JALAN


SALAH satu hal yang menyedot perhatian orang menjelang Lebaran adalah masalah jalan. Semua calon pemudik sudah membayangkan jalan mana yang bakal dilalui nanti. Jalan-jalan alternatif juga coba dicari dengan harapan  dapat cepat dan lancar sampai tujuan.

Kiranya jalan telah menjadi tumpuan utama semua orang. Bukan hanya pengendara, tetapi juga pedagang kaki lima yang gemar memakan bahu jalan sehingga lahirlah istilah pasar tumpah, termasuk  para pengasong yang memanfaatkan kemacetan jalan. 

Begitu vital eksistensi jalan, hingga membuat kata jalan pun mengalami perluasan makna yang cukup berarti. Dari akar kata jalan lantas lahirlah istilah jalan hidup, salah jalan, jalan damai, hingga perjalanan.

Perjalanan melahirkan makna sebuah proses dari satu titik berangkat menuju ke titik tujuan. Pada hakikatnya semua orang sedang melakukan perjalanan sepanjang hidupnya.  Proses “menjadi” dan “terjadi” akan senantiasa mewarnai sebagai romantika perjalanan. Perjalanan adalah proses menjalani takdir disertai upaya-upaya melaksanakan ikhtiar.  Perjalanan juga bisa berarti “hijrah”, perpindahan dari kegelapan menuju cahaya benderang.
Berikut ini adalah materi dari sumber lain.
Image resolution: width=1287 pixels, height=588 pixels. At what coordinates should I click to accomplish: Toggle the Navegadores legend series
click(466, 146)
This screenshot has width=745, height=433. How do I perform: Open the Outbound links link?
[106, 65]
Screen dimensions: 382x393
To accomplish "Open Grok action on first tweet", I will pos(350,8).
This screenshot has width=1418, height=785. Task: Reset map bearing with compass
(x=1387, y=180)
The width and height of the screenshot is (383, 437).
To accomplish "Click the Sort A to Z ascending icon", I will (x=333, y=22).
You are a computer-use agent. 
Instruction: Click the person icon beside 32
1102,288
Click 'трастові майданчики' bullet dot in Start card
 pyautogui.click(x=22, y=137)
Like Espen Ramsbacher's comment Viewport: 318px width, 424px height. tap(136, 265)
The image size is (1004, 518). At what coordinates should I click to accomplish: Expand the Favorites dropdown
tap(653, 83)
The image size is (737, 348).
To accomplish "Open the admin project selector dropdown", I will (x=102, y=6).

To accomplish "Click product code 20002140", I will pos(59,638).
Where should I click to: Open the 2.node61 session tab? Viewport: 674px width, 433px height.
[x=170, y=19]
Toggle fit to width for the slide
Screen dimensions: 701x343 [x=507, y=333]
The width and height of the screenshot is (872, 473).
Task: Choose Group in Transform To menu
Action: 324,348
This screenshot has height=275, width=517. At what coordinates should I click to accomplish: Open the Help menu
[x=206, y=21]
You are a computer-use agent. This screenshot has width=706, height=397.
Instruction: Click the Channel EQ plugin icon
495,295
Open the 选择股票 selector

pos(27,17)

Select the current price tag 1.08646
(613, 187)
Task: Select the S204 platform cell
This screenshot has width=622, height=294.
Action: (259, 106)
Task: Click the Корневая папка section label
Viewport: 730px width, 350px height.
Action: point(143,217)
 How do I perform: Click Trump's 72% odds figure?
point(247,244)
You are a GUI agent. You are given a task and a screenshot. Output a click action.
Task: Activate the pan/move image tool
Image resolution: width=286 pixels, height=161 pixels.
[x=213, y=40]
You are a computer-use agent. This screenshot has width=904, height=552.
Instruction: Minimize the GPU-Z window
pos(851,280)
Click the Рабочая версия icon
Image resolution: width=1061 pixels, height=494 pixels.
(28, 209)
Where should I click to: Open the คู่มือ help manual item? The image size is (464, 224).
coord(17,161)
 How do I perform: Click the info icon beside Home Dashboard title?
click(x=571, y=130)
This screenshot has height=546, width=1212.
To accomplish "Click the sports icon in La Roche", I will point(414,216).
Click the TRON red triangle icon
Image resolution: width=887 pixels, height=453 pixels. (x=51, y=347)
Tentu, tidak semua orang tertawa senang dalam setiap perjalanan. Sebab jalanan bukanlah melulu menghadirkan kegembiraan, tetapi juga kemacetan, kegerahan, bahkan kesedihan. Kondisi jalan yang tidak selalu mulus adalah realitas yang musti dijalani.  Jalan menanjak, menikung, dan menurun silih berganti hadir di depan mata. Betapapun keadaanya harus ditapaki, sebab perjalanan memang tak boleh berhenti.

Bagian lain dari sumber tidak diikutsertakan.